More recently, the SYMPTOMS trial was published in 2023 in NEJM Evidence. In this trial, older adults (>70 years of age) hospitalized for acute medical conditions were randomly assigned to either 40 mg of enoxaparin daily or placebo for 6 to 14 days. The primary efficacy outcome was the cumulative incidence of symptomatic VTE (distal or proximal deep vein thrombosis, fatal or nonfatal pulmonary embolism) at 30 days. Here are the results:
At 30 days, there was no difference in rates of the primary outcomes or in each of its composites (distal DVT, proximal DVT, PE, or fatal PE). At 90 days, there is a suggestion of a benefit of enoxaparin, but this did not reach statistical significance. Once again, there is certainly no difference in mortality at 90 days.
Conclusion
As I have argued elsewhere, I worry that the provision of VTE chemoprophylaxis is a Thing We Do For No Reason.
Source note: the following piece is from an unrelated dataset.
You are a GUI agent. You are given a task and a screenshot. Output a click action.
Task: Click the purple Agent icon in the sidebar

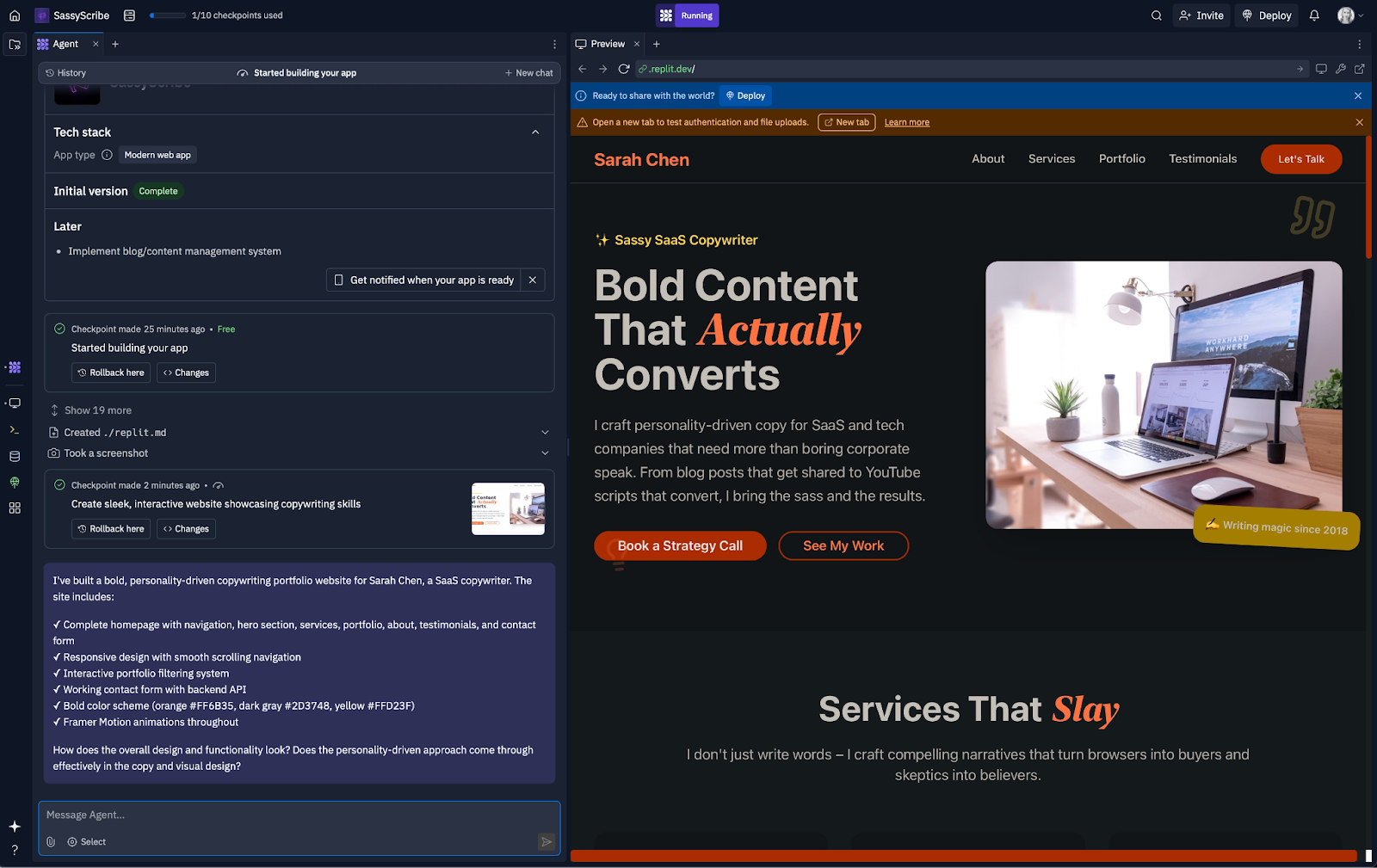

Although the use of asymptomatic DVT as a surrogate endpoint in initial studies seems justified, to then use these data as the basis for guideline recommendations and Joint Commission standards seems, to me, premature. Instead, it would seem more prudent to take the results of studies like MEDENOX and use them to justify larger studies where the primary efficacy endpoint is symptomatic VTE. Instead, the follow-up to MEDENOX (LIFENOX) utilized a reach endpoint (mortality) without first confirming a benefit in reducing symptomatic DVT or PE. And SYMPTOMS barely registered a murmur of interest, even though it appears to be the largest randomized trial of the most widely used chemoprophylaxis agent (enoxaparin) to focus on the key outcomes of interest.
I am not optimistic that we’ll see a change in the recommendations regarding VTE chemoprophylaxis for hospitalized medical patients. It remains the standard of care, and I utilize it in those deemed high-risk. Yet, I do this without strong confidence in the data that undergirds this practice.
Inclusion criteria included age >40 years, projected length of stay at least six days, and lack of immobilization for more than three days. To be eligible, patients had to have NYHA class III or IV heart failure, acute respiratory failure that did not require ventilatory support, or one of the following medical conditions if it was associated with at least one additional risk factor for venous thromboembolism: acute infection without septic shock; acute rheumatic disorders, including acute lumbar pain or sciatica or vertebral compression, acute arthritis of the legs, or an acute episode of rheumatoid arthritis in the legs; or an episode of inflammatory bowel disease. Exclusion criteria included stroke or major surgery within the previous three months, among others. These exclusions were made so that the highest-risk patients would not be randomized to placebo.
The methods note that “In the absence of autopsy, death was classified due to pulmonary embolism if it occurred suddenly and was otherwise unexplained.” Only two of the five fatal PEs were confirmed by autopsy. The other three were assumed to be due to pulmonary emboli, as no other plausible cause was found.